Lawmakers scrambled much of the week to strike a deal before the recess, but as talks broke down late Thursday, Trump intervened and announced via Truth Social that he would pay TSA agents via executive order.

“Because the Democrats have recklessly created a true National Crisis, I am using my authorities under the Law to protect our Great Country, as I always will do!,” Trump posted. “Therefore, I am going to sign an Order instructing the Secretary of Homeland Security, Markwayne Mullin, to immediately pay our TSA Agents in order to address this Emergency Situation, and to quickly stop the Democrat Chaos at the Airports.”

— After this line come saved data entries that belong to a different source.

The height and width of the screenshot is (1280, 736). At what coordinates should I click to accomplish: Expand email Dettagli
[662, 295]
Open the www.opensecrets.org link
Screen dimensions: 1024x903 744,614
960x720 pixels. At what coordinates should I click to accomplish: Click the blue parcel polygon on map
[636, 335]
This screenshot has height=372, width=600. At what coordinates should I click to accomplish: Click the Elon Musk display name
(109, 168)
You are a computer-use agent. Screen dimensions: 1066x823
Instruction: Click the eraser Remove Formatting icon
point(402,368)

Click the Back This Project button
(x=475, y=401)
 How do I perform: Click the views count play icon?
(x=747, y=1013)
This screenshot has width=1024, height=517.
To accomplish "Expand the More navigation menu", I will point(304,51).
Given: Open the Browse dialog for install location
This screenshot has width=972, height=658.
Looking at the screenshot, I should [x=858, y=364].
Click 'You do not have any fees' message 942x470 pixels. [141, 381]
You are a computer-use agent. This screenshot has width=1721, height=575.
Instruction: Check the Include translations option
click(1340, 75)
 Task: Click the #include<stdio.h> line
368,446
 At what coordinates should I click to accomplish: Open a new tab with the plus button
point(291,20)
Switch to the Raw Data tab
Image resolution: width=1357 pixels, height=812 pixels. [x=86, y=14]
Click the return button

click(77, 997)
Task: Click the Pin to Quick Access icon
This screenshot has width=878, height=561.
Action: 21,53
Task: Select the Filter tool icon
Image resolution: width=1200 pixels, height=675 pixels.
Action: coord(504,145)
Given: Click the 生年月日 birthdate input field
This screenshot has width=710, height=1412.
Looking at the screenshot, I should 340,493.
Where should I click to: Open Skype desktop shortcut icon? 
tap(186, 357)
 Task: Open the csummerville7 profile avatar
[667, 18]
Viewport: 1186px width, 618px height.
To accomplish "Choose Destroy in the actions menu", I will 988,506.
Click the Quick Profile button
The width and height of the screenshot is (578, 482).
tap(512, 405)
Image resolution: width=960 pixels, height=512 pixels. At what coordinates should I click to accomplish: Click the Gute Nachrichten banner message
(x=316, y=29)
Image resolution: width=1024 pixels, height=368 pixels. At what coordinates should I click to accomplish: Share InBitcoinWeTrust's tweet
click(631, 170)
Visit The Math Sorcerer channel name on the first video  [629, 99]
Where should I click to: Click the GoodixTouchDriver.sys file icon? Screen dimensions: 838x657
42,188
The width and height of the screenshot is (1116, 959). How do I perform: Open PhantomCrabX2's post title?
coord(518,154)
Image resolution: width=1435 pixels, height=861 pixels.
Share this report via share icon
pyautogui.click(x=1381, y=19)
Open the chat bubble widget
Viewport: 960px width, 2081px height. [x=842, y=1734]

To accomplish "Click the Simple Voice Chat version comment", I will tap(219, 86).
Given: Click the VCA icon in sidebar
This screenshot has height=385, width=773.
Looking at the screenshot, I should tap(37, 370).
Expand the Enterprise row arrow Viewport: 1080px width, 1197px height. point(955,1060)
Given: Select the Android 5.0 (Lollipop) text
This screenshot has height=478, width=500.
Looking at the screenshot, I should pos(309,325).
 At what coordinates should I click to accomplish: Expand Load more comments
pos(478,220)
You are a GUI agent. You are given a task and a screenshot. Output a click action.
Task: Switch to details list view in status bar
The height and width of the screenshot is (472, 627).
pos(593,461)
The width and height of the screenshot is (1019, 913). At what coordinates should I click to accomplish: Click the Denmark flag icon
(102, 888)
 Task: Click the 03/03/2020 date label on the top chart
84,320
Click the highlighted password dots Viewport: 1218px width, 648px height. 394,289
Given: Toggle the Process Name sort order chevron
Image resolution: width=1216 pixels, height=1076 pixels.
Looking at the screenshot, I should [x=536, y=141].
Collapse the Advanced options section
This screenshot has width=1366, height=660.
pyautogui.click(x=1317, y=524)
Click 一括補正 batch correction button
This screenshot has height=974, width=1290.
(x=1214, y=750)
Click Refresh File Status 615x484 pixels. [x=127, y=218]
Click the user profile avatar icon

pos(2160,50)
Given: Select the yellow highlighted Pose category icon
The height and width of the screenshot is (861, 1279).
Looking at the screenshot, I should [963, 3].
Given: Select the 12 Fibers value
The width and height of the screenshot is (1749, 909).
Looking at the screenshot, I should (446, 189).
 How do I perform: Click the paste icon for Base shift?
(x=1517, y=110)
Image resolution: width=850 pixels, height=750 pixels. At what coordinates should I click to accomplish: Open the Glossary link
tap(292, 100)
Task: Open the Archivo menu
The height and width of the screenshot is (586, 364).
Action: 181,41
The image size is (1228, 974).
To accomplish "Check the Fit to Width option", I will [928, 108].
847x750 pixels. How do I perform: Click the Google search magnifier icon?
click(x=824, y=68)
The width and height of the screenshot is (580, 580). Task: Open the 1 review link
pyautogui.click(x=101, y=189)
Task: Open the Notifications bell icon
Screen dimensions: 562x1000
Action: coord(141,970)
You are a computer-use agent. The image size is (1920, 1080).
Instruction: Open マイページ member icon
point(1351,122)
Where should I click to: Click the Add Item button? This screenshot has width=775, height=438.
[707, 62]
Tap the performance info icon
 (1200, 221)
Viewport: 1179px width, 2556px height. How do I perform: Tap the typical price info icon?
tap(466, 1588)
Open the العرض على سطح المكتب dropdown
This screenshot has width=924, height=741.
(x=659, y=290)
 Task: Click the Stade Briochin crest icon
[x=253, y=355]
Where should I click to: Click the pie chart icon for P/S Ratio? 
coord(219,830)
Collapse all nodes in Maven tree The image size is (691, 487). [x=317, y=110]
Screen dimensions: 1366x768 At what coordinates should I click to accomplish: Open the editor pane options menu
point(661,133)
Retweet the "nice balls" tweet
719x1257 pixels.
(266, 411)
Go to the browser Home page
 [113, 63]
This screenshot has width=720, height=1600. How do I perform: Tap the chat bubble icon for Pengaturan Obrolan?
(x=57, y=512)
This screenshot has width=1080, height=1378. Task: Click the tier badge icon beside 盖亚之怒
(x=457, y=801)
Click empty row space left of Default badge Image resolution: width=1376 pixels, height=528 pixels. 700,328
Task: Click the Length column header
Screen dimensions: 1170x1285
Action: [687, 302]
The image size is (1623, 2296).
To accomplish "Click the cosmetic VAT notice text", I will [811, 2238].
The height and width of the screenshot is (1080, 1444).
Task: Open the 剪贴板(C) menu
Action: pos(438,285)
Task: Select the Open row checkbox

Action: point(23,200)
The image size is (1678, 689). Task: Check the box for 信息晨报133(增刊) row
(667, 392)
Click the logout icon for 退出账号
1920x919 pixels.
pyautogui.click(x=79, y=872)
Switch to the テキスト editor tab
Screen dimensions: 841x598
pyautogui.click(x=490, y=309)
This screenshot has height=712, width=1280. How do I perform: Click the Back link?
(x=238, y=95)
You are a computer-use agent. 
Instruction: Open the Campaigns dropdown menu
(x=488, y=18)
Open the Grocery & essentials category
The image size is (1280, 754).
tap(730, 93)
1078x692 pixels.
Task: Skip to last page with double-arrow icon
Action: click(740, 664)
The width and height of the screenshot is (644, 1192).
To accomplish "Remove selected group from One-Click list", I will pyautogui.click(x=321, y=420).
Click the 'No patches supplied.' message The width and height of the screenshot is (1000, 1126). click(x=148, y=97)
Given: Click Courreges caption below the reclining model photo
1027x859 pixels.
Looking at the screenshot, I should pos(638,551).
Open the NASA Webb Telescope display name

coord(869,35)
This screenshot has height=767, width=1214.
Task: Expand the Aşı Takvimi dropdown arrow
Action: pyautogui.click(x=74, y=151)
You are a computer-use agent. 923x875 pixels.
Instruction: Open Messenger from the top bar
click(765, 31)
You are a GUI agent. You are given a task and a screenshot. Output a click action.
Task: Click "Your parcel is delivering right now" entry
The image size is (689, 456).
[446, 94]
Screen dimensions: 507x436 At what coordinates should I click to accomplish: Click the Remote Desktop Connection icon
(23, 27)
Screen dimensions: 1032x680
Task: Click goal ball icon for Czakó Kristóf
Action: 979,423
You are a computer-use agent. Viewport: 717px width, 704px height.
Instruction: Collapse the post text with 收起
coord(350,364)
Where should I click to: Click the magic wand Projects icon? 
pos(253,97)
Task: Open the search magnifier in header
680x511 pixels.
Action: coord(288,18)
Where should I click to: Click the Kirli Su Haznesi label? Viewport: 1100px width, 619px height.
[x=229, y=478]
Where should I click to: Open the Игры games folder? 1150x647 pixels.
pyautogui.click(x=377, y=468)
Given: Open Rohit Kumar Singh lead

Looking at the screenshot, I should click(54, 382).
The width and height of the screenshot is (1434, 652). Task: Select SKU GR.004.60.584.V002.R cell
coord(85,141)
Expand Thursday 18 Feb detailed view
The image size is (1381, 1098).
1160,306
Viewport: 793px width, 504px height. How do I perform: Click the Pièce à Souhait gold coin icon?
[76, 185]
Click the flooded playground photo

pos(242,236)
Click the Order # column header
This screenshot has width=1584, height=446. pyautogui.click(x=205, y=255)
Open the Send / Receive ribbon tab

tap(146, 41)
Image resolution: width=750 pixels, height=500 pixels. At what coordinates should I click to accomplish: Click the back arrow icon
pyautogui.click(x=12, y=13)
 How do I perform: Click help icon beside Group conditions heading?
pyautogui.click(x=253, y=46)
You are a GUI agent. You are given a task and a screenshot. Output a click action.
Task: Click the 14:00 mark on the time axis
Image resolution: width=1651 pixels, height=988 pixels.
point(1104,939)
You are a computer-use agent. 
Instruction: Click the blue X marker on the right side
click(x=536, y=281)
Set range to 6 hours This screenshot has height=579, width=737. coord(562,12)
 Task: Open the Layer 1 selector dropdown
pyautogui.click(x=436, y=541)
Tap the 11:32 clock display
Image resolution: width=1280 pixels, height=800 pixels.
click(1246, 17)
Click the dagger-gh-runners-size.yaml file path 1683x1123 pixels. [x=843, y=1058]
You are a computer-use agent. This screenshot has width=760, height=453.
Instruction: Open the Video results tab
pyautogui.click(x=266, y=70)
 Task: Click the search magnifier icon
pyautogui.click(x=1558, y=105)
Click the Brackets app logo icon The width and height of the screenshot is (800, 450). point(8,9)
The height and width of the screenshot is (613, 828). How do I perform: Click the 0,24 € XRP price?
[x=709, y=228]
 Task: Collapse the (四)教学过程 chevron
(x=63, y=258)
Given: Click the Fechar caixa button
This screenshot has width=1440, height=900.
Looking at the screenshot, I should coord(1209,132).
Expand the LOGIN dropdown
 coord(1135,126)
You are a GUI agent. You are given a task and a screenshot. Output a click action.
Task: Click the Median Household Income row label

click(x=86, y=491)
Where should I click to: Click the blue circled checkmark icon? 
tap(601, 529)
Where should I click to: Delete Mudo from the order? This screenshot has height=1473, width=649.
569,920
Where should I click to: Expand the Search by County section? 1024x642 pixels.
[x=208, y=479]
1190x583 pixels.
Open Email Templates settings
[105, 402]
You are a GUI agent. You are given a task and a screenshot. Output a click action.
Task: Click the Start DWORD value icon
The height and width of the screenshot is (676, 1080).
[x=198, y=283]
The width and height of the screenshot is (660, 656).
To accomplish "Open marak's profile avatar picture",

The shutdown began in February in the weeks after federal agents shot and killed two U.S. citizens in Minneapolis as part of a federal immigration crackdown. Democrats demanded changes in ICE and DHS more broadly and refused to fund the department.

Friday’s vote largely ends that impasse, though it was far from a kumbaya moment.

Senate Appropriations Committee Chair Susan Collins, R-Maine, said in a statement that Democrats “remained intransigent and unreasonable” in their DHS funding demands.

“Congressional Democrats have done real damage to the appropriations process by repeatedly forcing government shutdowns and refusing to fund entire agencies,” Collins said. “Their refusal to fund ICE and Border Patrol leaves our borders and our country less secure and sets a precedent that they may one day come to regret.”

Republicans have vowed to restore funding to ICE via a second party-line legislative package using the Senate “budget reconciliation” procedure they used to pass last year’s tax and spending bill. Republicans’ next measure with ICE funding may also include a grab bag of other issues, including defense funding and the SAVE America Act, a Trump-backed voter ID and noncitizen voting bill that has captivated the right flank of the GOP in recent months.

“This bill will focus on ensuring ICE and other vital functions of homeland security, as well as the U.S. military and efforts to increase voter integrity, are Democrat-resistance proof,” Senate Budget Committee Chair Lindsey Graham, R-S.C., said in a post to X on Thursday.

Budget reconciliation is a procedural tool that requires only a simple majority to pass — as opposed to the 60 votes usually required to overcome a filibuster in the Senate — provided its components have some spending or revenue impact.